Document passage below:

Someone posted ideas for making a reinforced room based off police evidence room specs. 2X4 walls, glued and nailed together, with crossbeams set every 18 inches, Wrap the walls with chain link fence and glue drywall. I think the 2x4s were joined with rebar too.

fbrown333@suddenlink
November 19, 2008, 06:16 PM
Cortjestir; ROFLMAO But seriously if you build one in a closet make sure that you weld the hinge pins so they can't be drifted out:eek: and make sure you put some type of anti-moisture device like a golden rod in it. I had a moisture problem with mine until I got a dehumidifier for it.

Superhouse 15
November 19, 2008, 06:37 PM
No seriously...

I had an article, that I can't find, of a guy who got an old drink machine for free for hauling it away, got a bunch of scrap wood and carpet for free, sold the refrigeration parts on Ebay, and used the money to replace the lock assembly. He got some cheap LED lights from an old bar sign or something to light up the front and made it into a gun safe. At the end he had a profit of a couple of dollars from the sale of the guts of the machine. Hides in plain sight, theft resistant super lock, too heavy to lift away easily, and basically for free. If I can locate the article, he had a step-by-step with lots of pics.

End of Document passage.

> Questions:
a - Using the forum discussion on homemade safes, decide whether each statement agrees with it: (i) the reinforced room idea sets crossbeams every 18 inches; (ii) fbrown333 solved a moisture problem with a golden rod; (iii) the man in the article paid a low price for the old drink machine. Answer yes or no for each and quote the deciding words.
b - Go on with the forum discussion on homemade safes, picking up after its final sentence.

Data extract below:

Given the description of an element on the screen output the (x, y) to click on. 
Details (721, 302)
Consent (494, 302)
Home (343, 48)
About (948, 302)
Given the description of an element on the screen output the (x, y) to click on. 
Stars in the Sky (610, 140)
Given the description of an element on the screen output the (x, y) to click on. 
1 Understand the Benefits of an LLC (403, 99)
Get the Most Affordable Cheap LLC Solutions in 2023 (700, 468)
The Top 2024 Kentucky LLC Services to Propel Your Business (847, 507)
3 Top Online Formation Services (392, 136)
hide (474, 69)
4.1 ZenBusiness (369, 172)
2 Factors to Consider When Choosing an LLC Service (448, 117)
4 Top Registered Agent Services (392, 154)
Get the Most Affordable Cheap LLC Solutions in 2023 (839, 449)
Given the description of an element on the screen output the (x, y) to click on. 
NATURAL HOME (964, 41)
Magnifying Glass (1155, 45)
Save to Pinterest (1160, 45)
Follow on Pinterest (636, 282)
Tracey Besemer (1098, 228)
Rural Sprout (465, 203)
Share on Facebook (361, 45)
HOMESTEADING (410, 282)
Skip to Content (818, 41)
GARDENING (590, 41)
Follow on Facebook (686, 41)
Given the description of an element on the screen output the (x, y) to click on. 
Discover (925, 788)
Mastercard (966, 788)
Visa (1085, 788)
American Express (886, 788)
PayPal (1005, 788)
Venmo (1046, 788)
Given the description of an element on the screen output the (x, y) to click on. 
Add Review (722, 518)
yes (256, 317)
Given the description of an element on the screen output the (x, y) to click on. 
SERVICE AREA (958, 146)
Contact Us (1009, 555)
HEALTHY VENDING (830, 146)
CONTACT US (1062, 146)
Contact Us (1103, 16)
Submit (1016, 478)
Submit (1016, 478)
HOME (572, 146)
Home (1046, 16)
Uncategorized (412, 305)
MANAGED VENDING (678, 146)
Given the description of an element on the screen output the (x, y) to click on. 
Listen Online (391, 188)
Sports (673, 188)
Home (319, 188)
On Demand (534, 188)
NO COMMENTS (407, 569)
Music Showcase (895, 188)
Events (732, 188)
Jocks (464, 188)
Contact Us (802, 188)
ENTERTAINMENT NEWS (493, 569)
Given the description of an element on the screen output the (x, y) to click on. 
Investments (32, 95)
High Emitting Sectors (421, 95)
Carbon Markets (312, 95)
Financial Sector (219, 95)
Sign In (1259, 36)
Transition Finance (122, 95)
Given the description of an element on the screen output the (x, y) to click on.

End of Data extract.

> Answers to the exercise:
a -
(i) Yes: "crossbeams set every 18 inches"
(ii) No: "I had a moisture problem with mine until I got a dehumidifier for it."
(iii) No: "got an old drink machine for free for hauling it away"

b -
jaguarxk120
November 19, 2008, 07:41 PM
Most of the bad guys do not like basements because there is no way out.

You can finish off a section or a wall three feet from a outside wall like a very narrow hallway.
Put a hidden door on it, maybe a section of removable paneling held in place with magnets.
That could be your lockup. Secure the firearms with cable locks to the concrete wall.

The idea is if they can't find it, they can't take it. Just an idea.
Tom F.

cnutco
November 19, 2008, 07:57 PM
Superhouse 15,

That would be sweet!

Superhouse 15
November 22, 2008, 07:30 PM
I found this:
http://www.gunsnet.net/forums/showthread.php?s=&threadid=174612

My Google is strong, I'm not a member there or anything.

AUG
November 22, 2008, 08:04 PM
Nothing you could slap together for $350 will be more secure than an elcheapo safe like a sentury.

White Rice
November 23, 2008, 03:24 PM
For those of you thinking about building a walk in vault, be sure to plan for 3 things.

1. Humidity and lots of it.
2. A door that cannot under any circumstances lock you into the room.
3. A fresh air supply and telephone access for your survival when you mess up #2.